Problem requirements:
From the passage on NFL concussions below, pull out everything from "Thousands of former" down to "to talk about.", copying it word for word.

Passage to read:
= = = = = = =

Thousands of former NFL players, who endured concussion-type injuries during their careers, are suffering as they grow older. It is a grim reality few like to talk about.
While driving after Sunday’s game, Arizona Cardinals safety Tony Jefferson pulled over for about 30 minutes because he knew something was not right.
He had just played 73 snaps and made 11 tackles in Arizona’s 24-20 win over the Philadelphia Eagles, but he could not recall much, if any, of it.
“I don’t really remember the game,” Jefferson said. “I just remember when I started driving – I just stopped for 30 minutes. I was like, ‘What just happened?’ I don’t remember what happened. It was kind of scary.”
Jefferson was diagnosed with a concussion the next morning. He said it happened on a kick-off against Philadelphia, but he said he could not be sure.
When watching film from the Philadelphia game, he described himself as “being on auto pilot”.
Defensive coordinator Todd Bowles hopes he will have Jefferson for today’s showdown against the Dallas Cowboys, but he said that “concussions are a funny thing”.
Recent reports show an increasing number of retired NFL players, who have suffered concussions, developed memory and cognitive issues such as dementia, Alzheimer’s, depression and chronic traumatic encephalopathy. Several have committed suicide. There is nothing funny about that.

= = = = = = =

[Stored items]

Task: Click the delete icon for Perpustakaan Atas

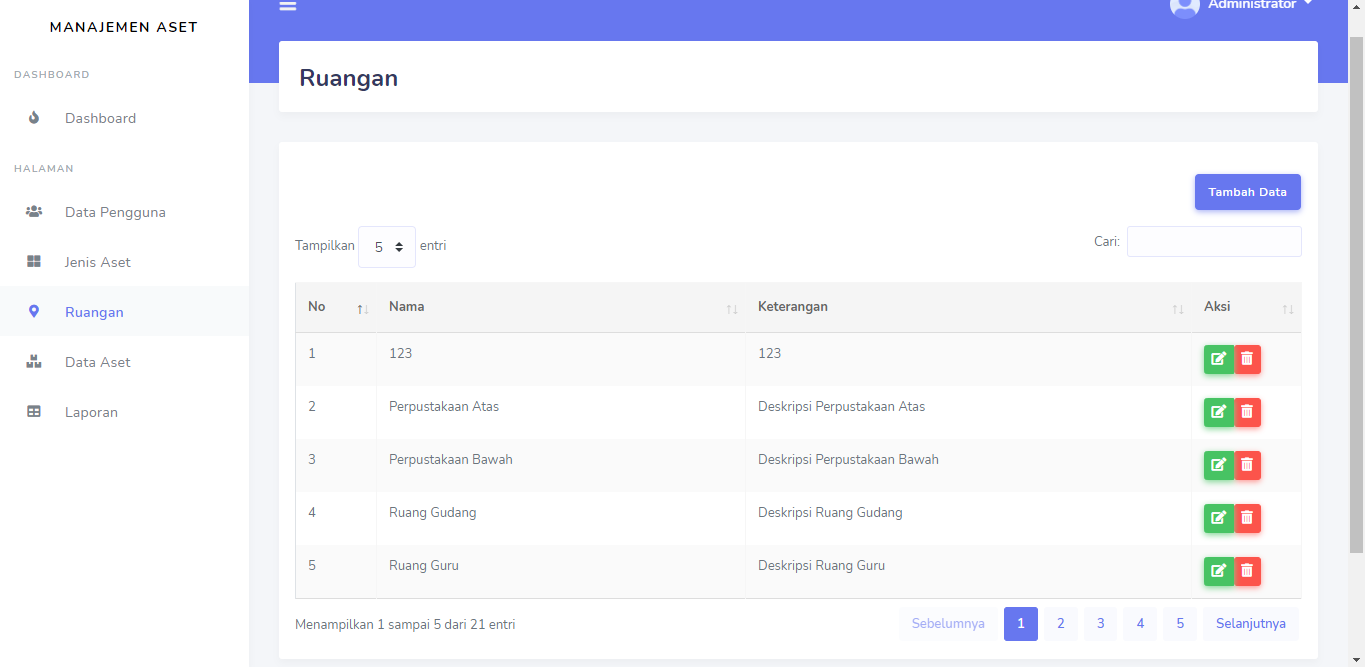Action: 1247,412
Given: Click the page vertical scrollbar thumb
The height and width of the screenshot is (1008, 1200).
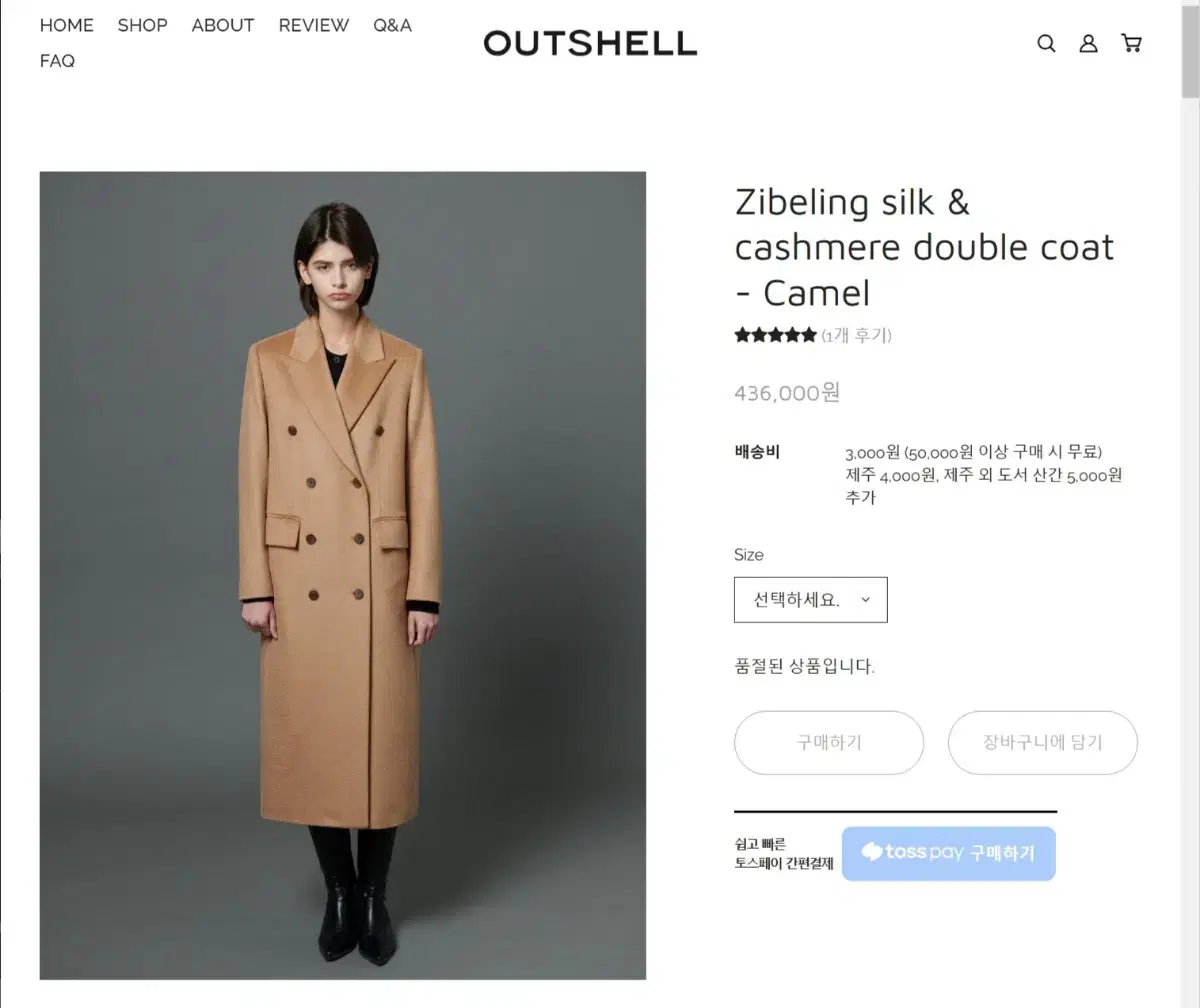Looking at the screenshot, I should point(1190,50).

= = = = = = =

Exercise answer:
Thousands of former NFL players, who endured concussion-type injuries during their careers, are suffering as they grow older. It is a grim reality few like to talk about.